▸ Data for the task
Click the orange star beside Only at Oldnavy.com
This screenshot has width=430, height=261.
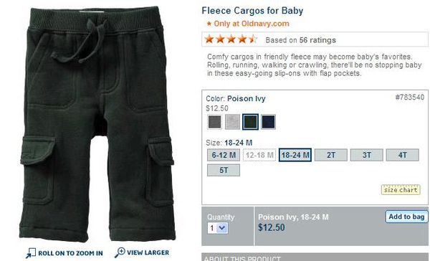(209, 24)
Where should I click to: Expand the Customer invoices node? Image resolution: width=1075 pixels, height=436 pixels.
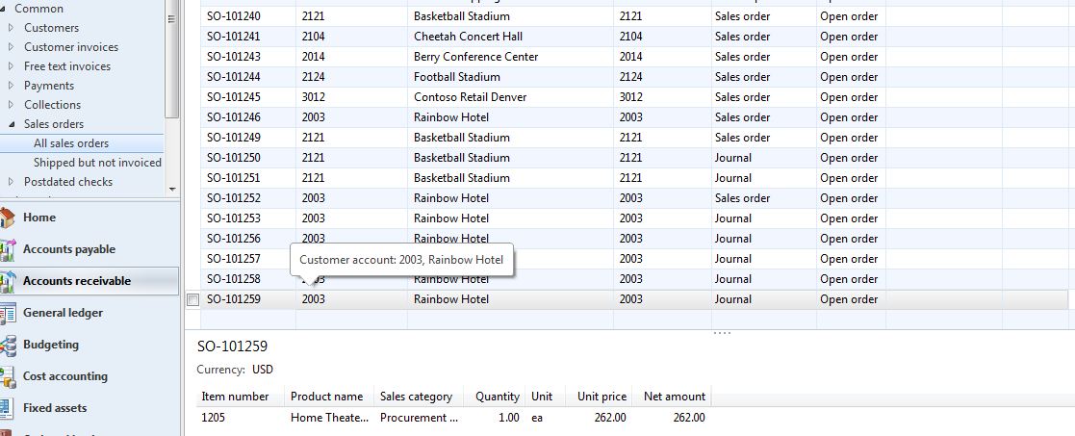point(12,47)
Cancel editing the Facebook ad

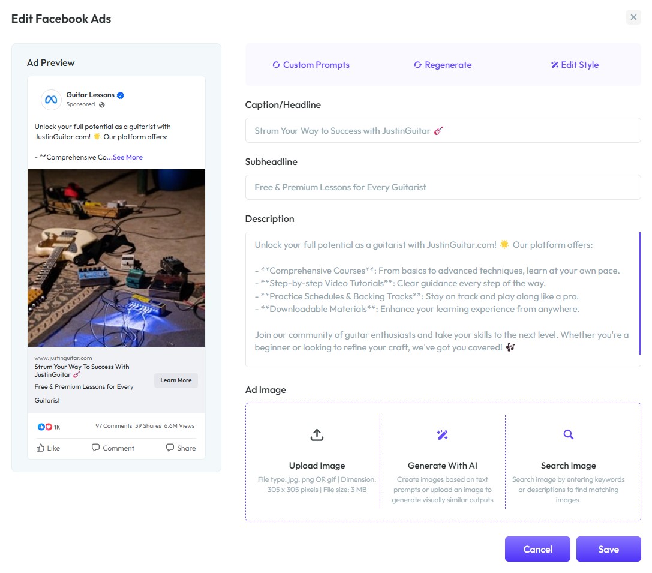pos(537,549)
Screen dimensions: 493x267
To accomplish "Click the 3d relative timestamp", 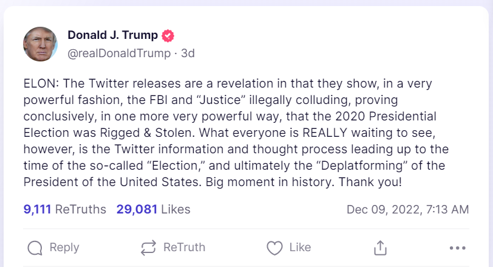I will point(188,54).
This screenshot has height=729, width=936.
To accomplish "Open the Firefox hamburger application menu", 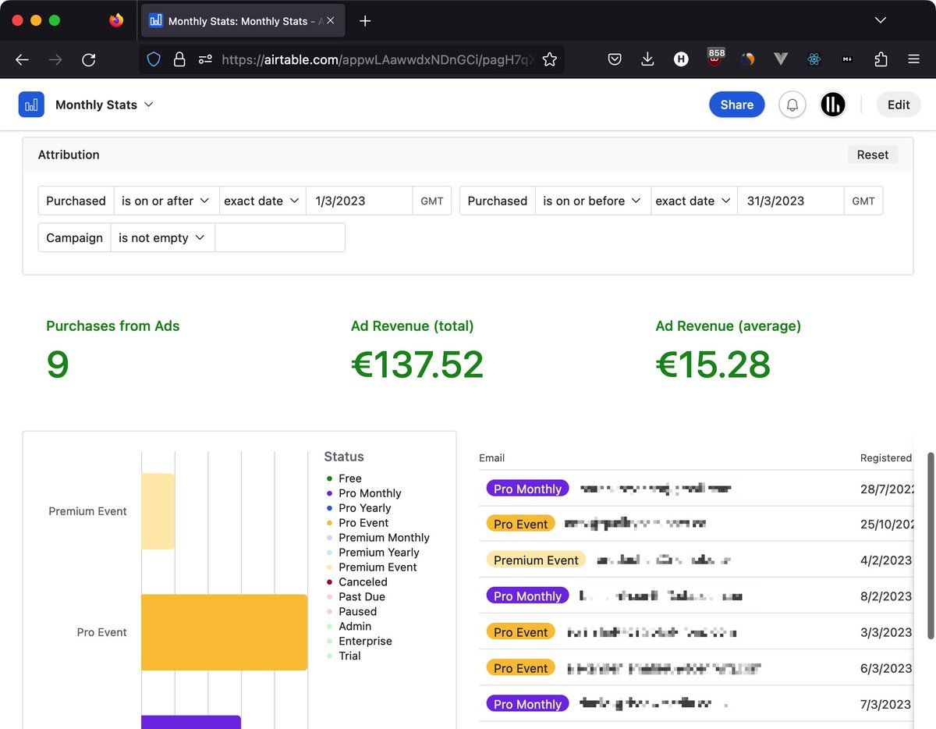I will point(914,59).
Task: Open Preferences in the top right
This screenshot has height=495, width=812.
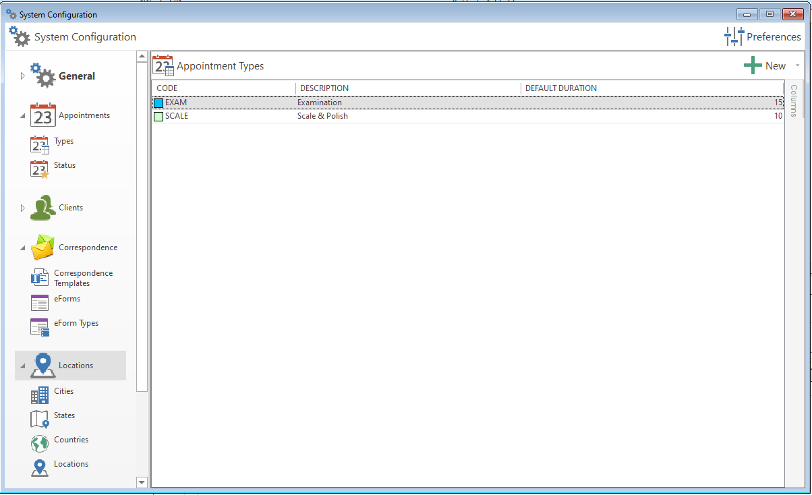Action: pos(763,37)
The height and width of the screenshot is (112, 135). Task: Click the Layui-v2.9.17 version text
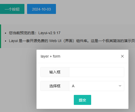49,33
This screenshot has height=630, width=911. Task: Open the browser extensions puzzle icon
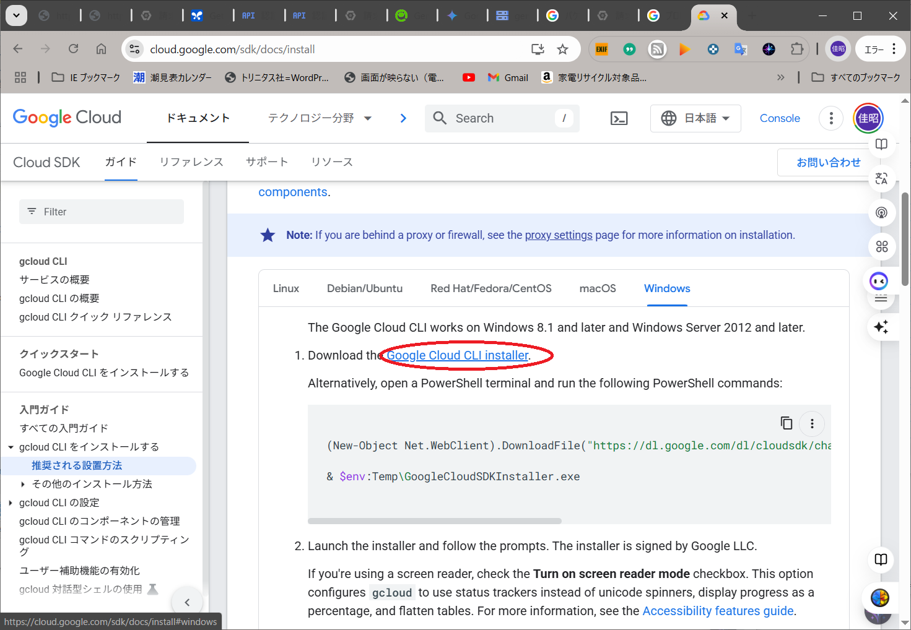pyautogui.click(x=796, y=50)
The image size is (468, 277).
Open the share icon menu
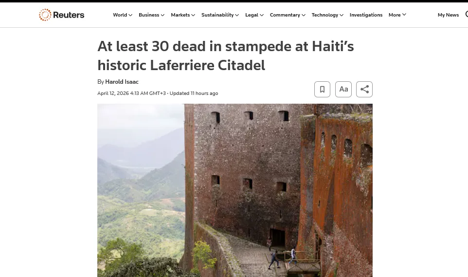point(364,89)
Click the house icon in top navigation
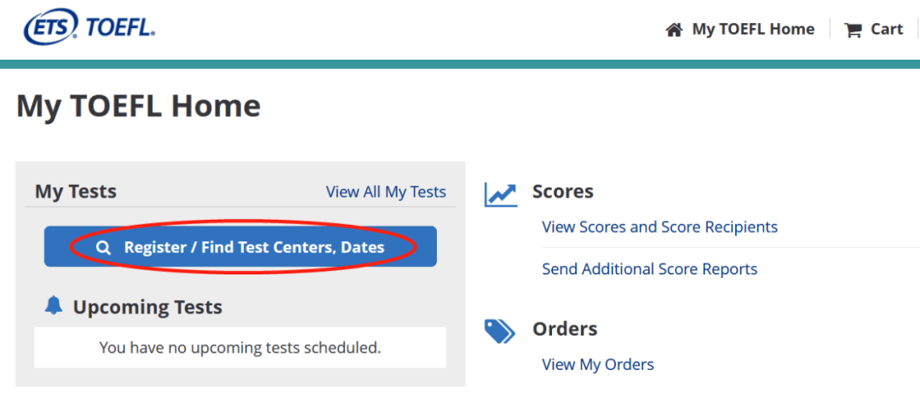This screenshot has width=920, height=398. pyautogui.click(x=674, y=29)
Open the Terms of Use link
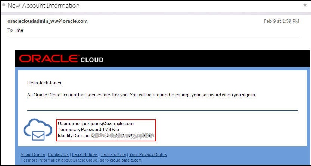This screenshot has height=166, width=311. point(113,154)
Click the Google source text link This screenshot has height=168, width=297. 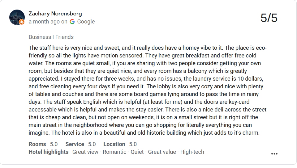[86, 22]
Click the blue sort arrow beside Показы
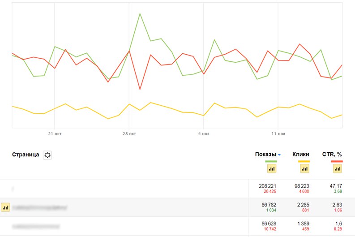The width and height of the screenshot is (355, 237). point(279,155)

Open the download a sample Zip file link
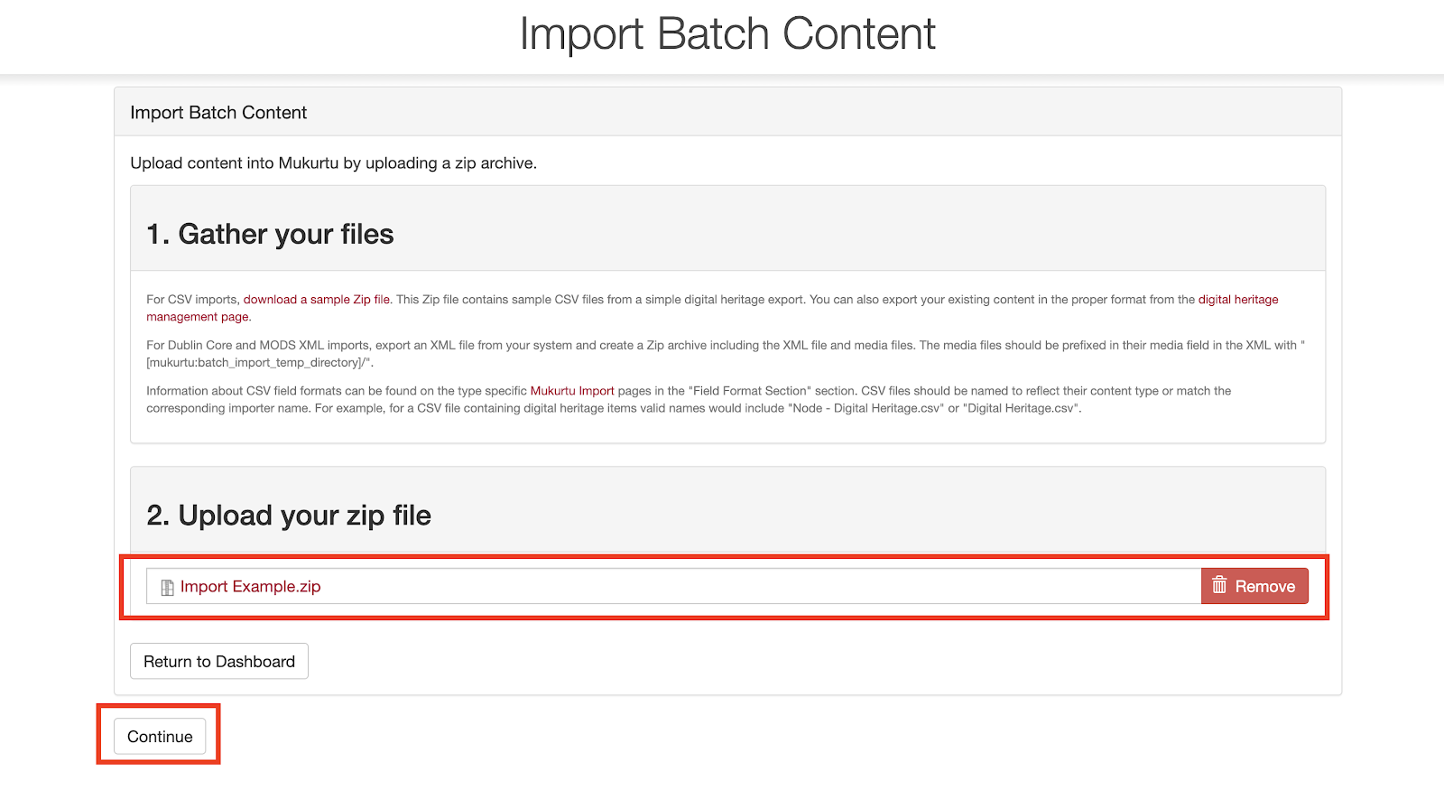[317, 300]
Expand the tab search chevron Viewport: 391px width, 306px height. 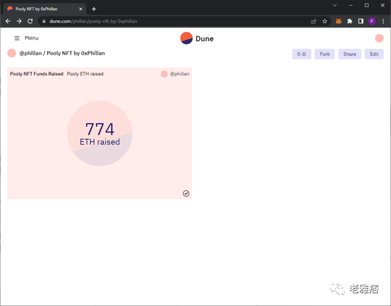[x=335, y=5]

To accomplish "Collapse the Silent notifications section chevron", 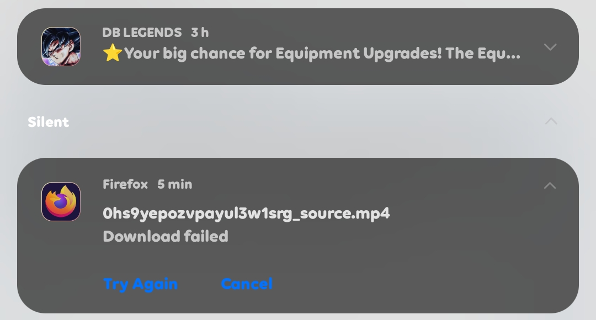I will click(551, 121).
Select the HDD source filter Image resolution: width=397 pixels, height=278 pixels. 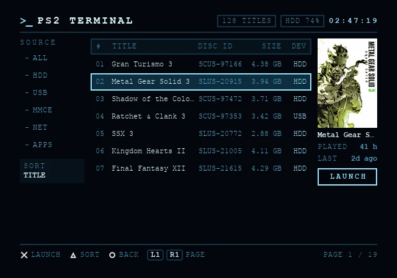pyautogui.click(x=37, y=75)
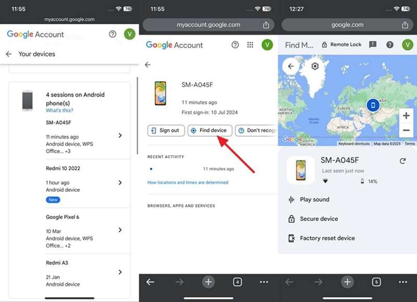
Task: Zoom out on the map
Action: pos(407,130)
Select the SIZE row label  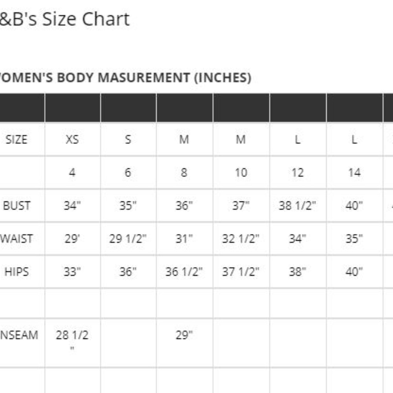17,140
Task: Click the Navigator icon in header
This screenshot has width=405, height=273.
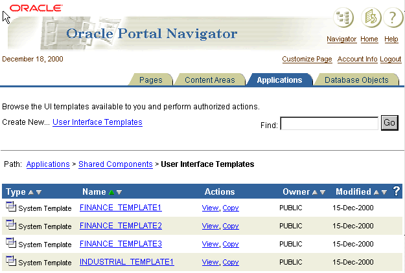Action: (x=343, y=17)
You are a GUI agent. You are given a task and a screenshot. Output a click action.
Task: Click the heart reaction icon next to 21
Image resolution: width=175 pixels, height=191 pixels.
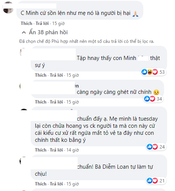pyautogui.click(x=155, y=181)
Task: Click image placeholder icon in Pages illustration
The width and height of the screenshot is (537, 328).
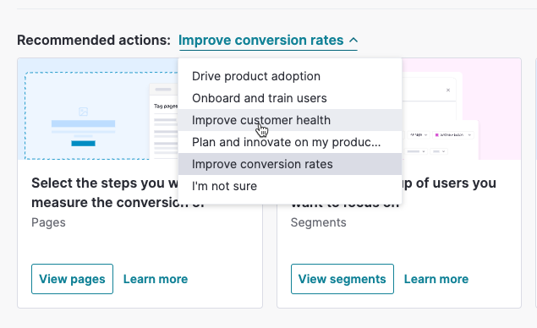Action: click(x=83, y=112)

▸ Work required
Repeat, exactly and only, the lines from the one containing "Task: Click the Navigator icon in header" through the final line of the data, both ends included, leaving out any picture.

▸ Result
Task: Click the Navigator icon in header
This screenshot has width=405, height=273.
Action: (x=343, y=17)
You are a GUI agent. You are given a task and a screenshot. Output a click action.
Task: Click the heart reaction icon next to 21
Image resolution: width=175 pixels, height=191 pixels.
pyautogui.click(x=155, y=181)
Task: Click image placeholder icon in Pages illustration
The width and height of the screenshot is (537, 328).
Action: click(x=83, y=112)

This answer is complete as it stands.